Frederik Meijer Gardens & Sculpture Park Complete $115 Million Expansion Project

Frederik Meijer Gardens & Sculpture Park, one of the nation’s most significant botanic and sculpture experiences, is excited to announce the completion of the spectacular new Welcome Center and installation of Utopia by Jaume Plensa as part of the $115 million Welcoming the World: Honoring a Legacy of Love expansion project. The Welcome Center was dedicated and open to the public on November 30, 2021.

Since opening in 1995, Meijer Gardens has experienced tremendous growth in guest attendance, membership, art collections, dedicated garden spaces, and educational programs. Because of this success, major expansion was needed in several key areas. The new facilities allow Meijer Gardens to further its mission to promote the enjoyment, understanding, and appreciation of gardens, sculpture, the natural environment, and the arts.

The Garden Pavilion, a massive new entry and gathering space, features breathtaking horticultural displays and the stunning new sculpture Utopia by Jaume Plensa, the world’s foremost sculptor working in the public realm. Utopia is Plensa’s largest indoor work to date.

“With Utopia, I wanted to set out to transform an expansive space into a single piece,” said Jaume Plensa. “I wanted to do something unforgettable for the Gardens. I wanted to create something that seemed invisible, but with 400 tons of marble, which I know it seems like a contradiction. I spend my life trying to work through that duality, that poetry.”

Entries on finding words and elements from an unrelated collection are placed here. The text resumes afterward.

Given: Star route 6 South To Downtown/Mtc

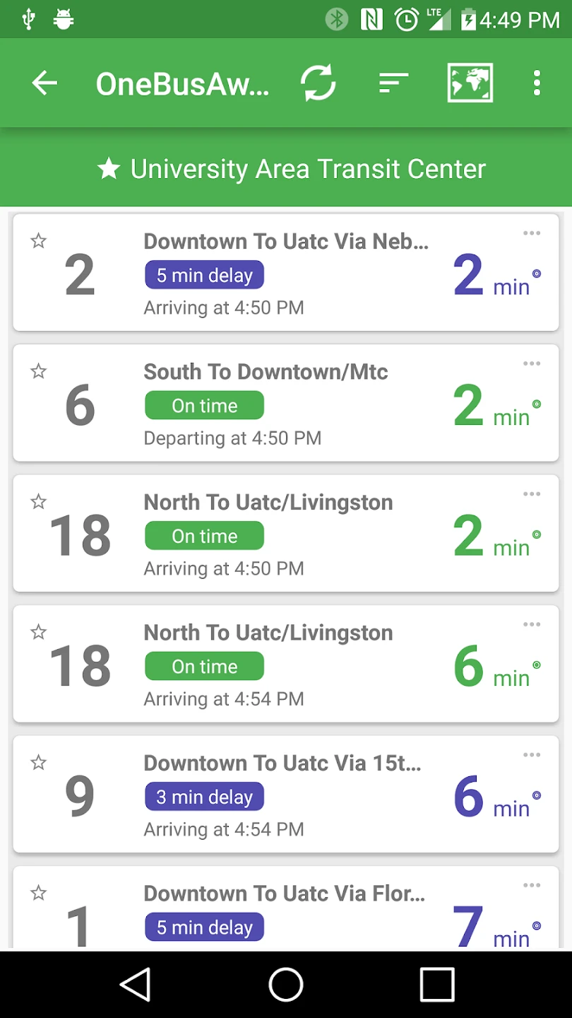Looking at the screenshot, I should tap(39, 371).
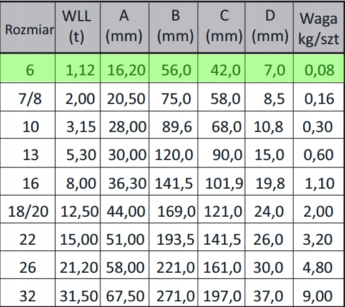This screenshot has width=345, height=307.
Task: Select the weight value 9,00
Action: click(319, 293)
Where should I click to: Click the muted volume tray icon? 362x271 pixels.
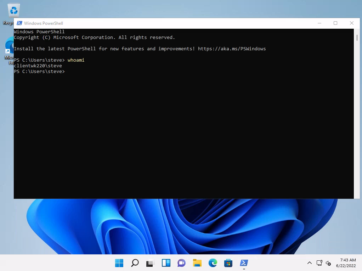coord(328,263)
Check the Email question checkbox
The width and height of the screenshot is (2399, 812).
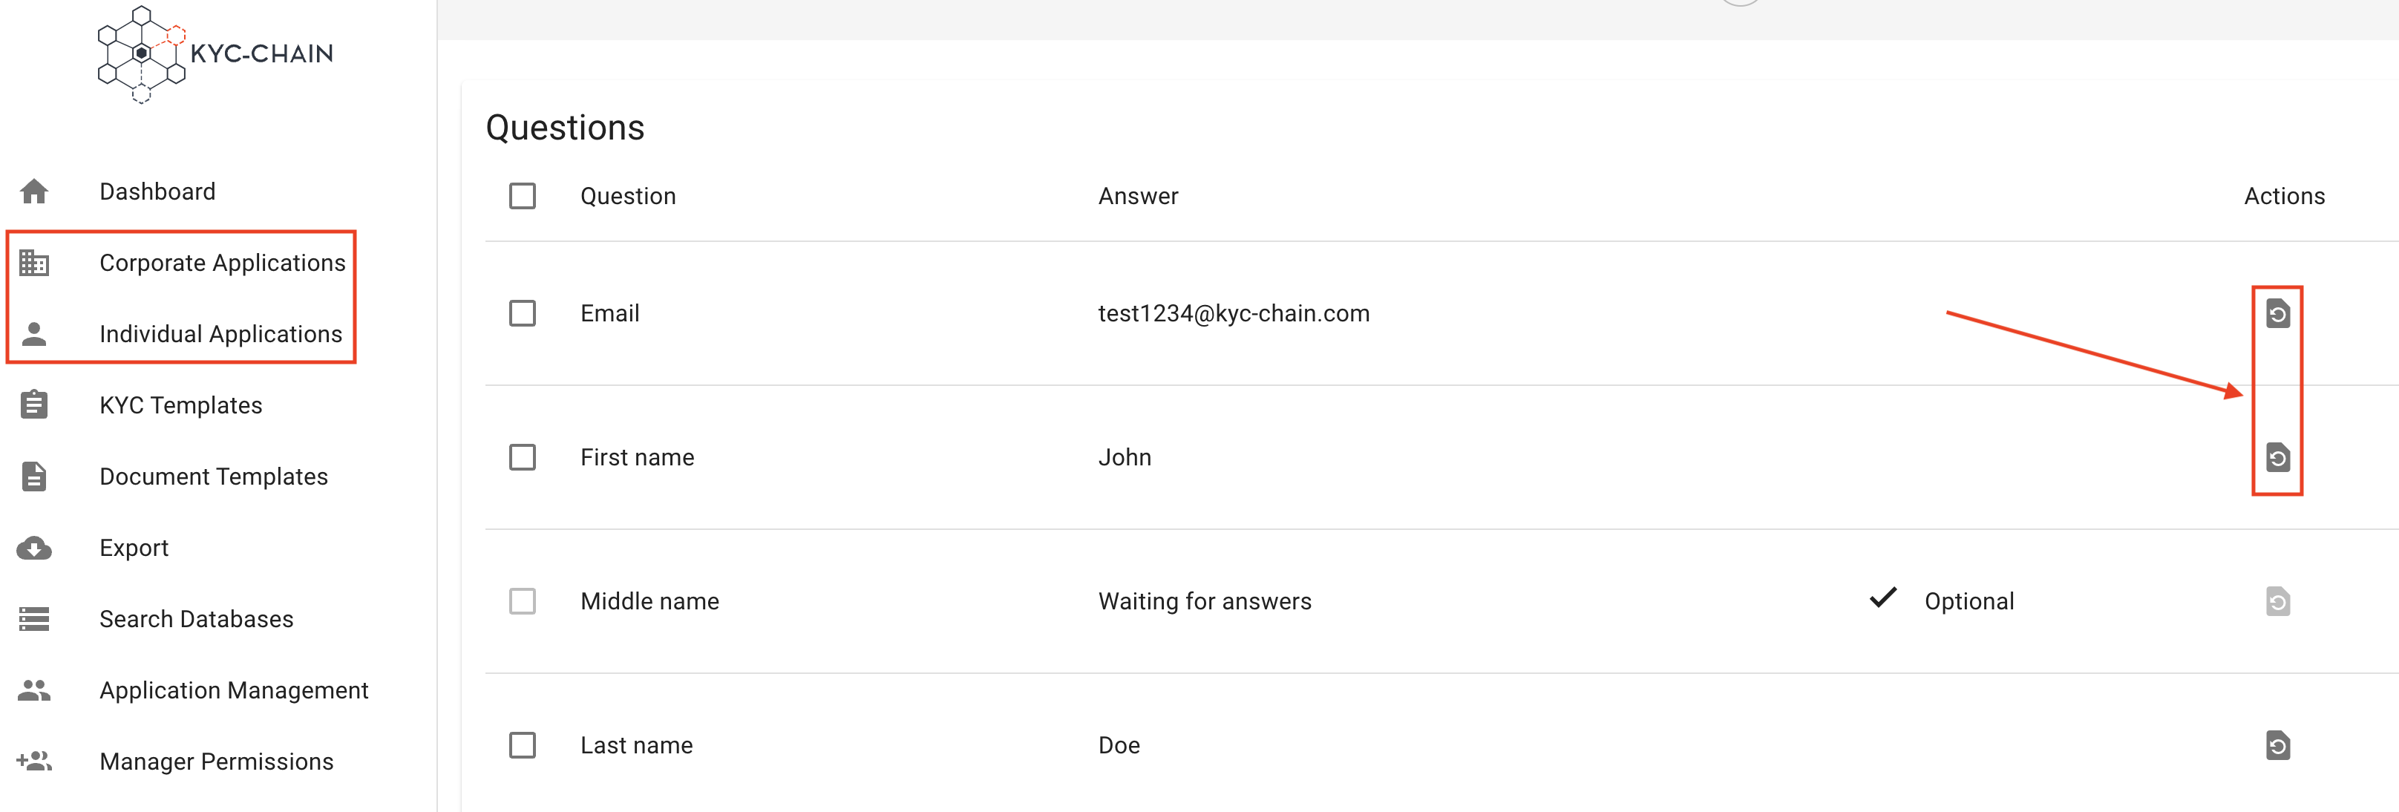coord(522,313)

“The concept of “utopia” has perhaps consumed mankind forever, but certainly since long before the word was apparently coined by humanist philosopher and author Sir Thomas More in 1516,” said Paul Gray, Principal at Gray Gallery, Jaume Plensa’s representing gallery. “I think that what is experienced in the Garden Pavilion at Meijer Gardens, through the imagination and labor of Jaume Plensa, whose sculpture is embraced by an almost dreamlike space created by Tod Williams Billie Tsien Architects | Partners, takes this search meaningfully closer. And that is truly something, as your heart tells you immediately when you experience it.”

“The Welcome Center brings together world-class, cutting-edge architecture by celebrated architects Tod Williams and Billie Tsien and sculpture by leading artists of our time,” said Meijer Gardens President & CEO David Hooker. “Inside and outside the building, guests will experience the works of Tony Cragg, Jaume Plensa, Yinka Shonibare, Marshall Fredericks, Alexander Calder, George Segal, and El Anatsui.”

The project, which broke ground in 2017, includes:

• The new 69,000-square-foot Welcome Center, designed to be LEED certified.
• The new 20,000-square foot Covenant Learning Center, designed to be LEED certified.
• The new Peter C. and Emajean Cook Transportation Center.
• An expanded and upgraded Frederik Meijer Gardens Amphitheater.
• The new Frey Foundation Entry Plaza.
• A reimagined and expanded BISSELL Corridor.
• The new outdoor Meijer-Shedleski Picnic Pavilion.
• The new Stuart and Barbara Padnos Rooftop Sculpture Garden.
• Expanded and accessible parking and urban gardens.

Still to be fully completed and ready for members and guests are the indoor sculpture galleries, Volunteer Tribute Garden, and the all-new and expanded Tassell-Wisner-Bottrall English Perennial Garden. All elements of the Welcoming the World: Honoring a Legacy of Love project are expected to be fully ready in June, 2022.

New York firm Tod Williams Billie Tsien Architects | Partners was selected to re-envision and expand the facilities. Well known for their masterful design of the iconic Barnes Foundation in Philadelphia and, most recently, chosen to design the Barack Obama Presidential Center in Chicago, Williams and Tsien see architecture as “an act of profound optimism.” They have discovered a similar spirit in Meijer Gardens’ unique marriage of beautiful art and inspiring green spaces.

"From our very first visit, it was clear that Fred and Lena Meijer have given Grand Rapids an extraordinary gift. Yet after 25 years of rapid growth, the campus had become an disparate collection of built forms, taking the focus away from the beauty of landscape and sculpture,” said Williams and Tsien. “Our thought was that all new structures, as well as old, needed to come together as a coherent whole to enhance both the Gardens and the Art. From this simple thinking, our design approach has evolved to be one of horizontal buildings and walls, forming a calm and unifying frame so that sculpture and the gardens move to the forefront. This design philosophy is clearly expressed in the Garden Pavilion, a space that holds Jaume Plensa's Utopia, our belief in the harmony and unity of place and of humankind."

The generosity of the Meijer family and thousands of donors from our community has helped Meijer Gardens become one of the 100 most visited museums in the world and one of the 30 most visited museums in the United States. “We are sincerely grateful for the extraordinarily generous support of the Meijer family and so many others in creating a cultural institution that has served over 11 million people,” Hooker said.